FoxO3a functions as a key integrator of cellular signals that control glioblastoma stem-like cell differentiation and tumorigenicity.

Glioblastoma is one of the most aggressive types of human cancer, with invariable and fatal recurrence even after multimodal intervention, for which cancer stem-like cells (CSLCs) are now being held responsible. Our recent findings indicated that combinational inhibition of phosphoinositide-3-kinase/Akt/mammalian target of rapamycin (mTOR) and mitogen-activated protein/extracellular signal-regulated kinase kinase (MEK)/extracellular signal-regulated kinase (ERK) pathways effectively promotes the commitment of glioblastoma CSLCs to differentiation and thereby suppresses their tumorigenicity. However, the mechanism by which these two signaling pathways are coordinated to regulate differentiation and tumorigenicity remains unknown. Here, we identified FoxO3a, a common phosphorylation target for Akt and ERK, as a key transcription factor that integrates the signals from these pathways. Combinational blockade of both the pathways caused nuclear accumulation and activation of FoxO3a more efficiently than blockade of either alone, and promoted differentiation of glioblastoma CSLCs in a FoxO3a expression-dependent manner.

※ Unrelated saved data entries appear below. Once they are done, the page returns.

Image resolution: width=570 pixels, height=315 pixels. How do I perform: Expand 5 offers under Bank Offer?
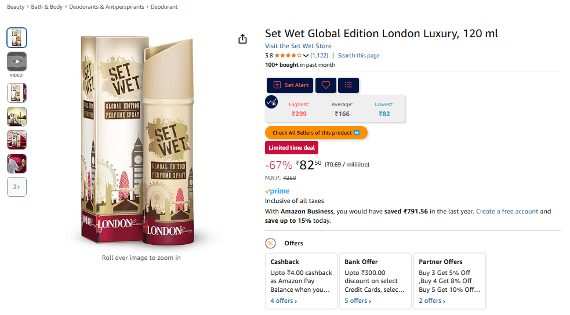coord(358,301)
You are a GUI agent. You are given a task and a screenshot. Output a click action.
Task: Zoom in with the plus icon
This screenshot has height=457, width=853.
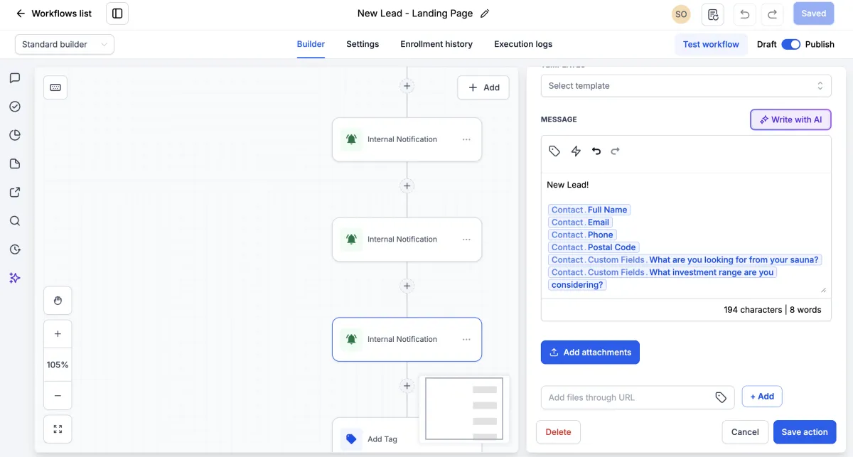(x=58, y=334)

Furthermore, the expression of a constitutively active FoxO3a mutant lacking phosphorylation sites for both Akt and ERK was sufficient to induce differentiation and reduce tumorigenicity of glioblastoma CSLCs. These findings suggest that FoxO3a may play a pivotal role in the control of differentiation and tumorigenicity of glioblastoma CSLCs by the PI3K/Akt/mTOR and MEK/ERK signaling pathways, and also imply that developing methods targeting effective FoxO3a activation could be a potential approach to the treatment of glioblastoma.